All institutions, especially those of an international scope, may be tempted to place their own preservation above all else and at the expense of serving those they were meant to serve. Once an institution does this, it loses its primary objective and purpose. The principle to follow is not that of allowing economic, social and political factors to prevail over the human being, but for the dignity of the human person to be put above everything else.
Recognizing Human Dignity as a Basis for Sustainable Development
3. The first principle of the Rio Declaration states: “Human beings are at the center of sustainable development concerns”; as such it is the starting point for the discussion of sustainable development and must be recognized as the basis for the work of the WSSD. It helps focus the special responsibility human beings have not only to each other but for the environment.

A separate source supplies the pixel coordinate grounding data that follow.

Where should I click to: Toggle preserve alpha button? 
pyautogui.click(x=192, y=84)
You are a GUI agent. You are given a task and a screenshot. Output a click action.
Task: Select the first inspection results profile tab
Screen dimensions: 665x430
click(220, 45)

Following the principle of human dignity is the complete notion of human ecology, which rests primarily on ensuring and safeguarding moral conditions in the action of the human being in the environment. It must also be noted that the “first and fundamental structure for ´human ecology´ is the family, in which man receives his first formative ideas about truth and goodness, and learns what it means to love and to be loved, and thus what it actually means to be a person.” In this context, particular attention should be given to a “social ecology” of work.
Globalization, Cultural Identity and Sustainable Development
4. The setting of the WSSD is that of a globalizing world, characterized by the growing integration of economies and societies. Here, it is necessary to recall that “globalization, a priori, is neither good nor bad. It will be what people make of it. No system is an end in itself, and it is necessary to insist that globalization, like any other system, must be at the service of the human person; it must serve solidarity and the common good.”
There are concerns that globalization has also become a cultural phenomenon, where the individual has begun to doubt his own ability and aptitude to really shape the milieu in which he lives, and the things he has created. Accordingly, sustainable development must be based on a solid ethical basis that respects the diversity and importance of cultures, which are “life´s interpretative keys. In particular, it must not deprive the poor of what remains most precious to them, including their religious beliefs and practices, since genuine religious convictions are the clearest manifestations of human freedom.”
It is also possible that greater integration brings cultures closer together, more in the form of mutual exchange rather than a clash, and often promotes greater understanding and interdependence among cultures. While the sudden intermingling of cultures may bring out social tensions and antagonisms, a more complete understanding of the role of culture in human development and a more sincere “dialogue among cultures and civilizations” may help lessen these difficulties.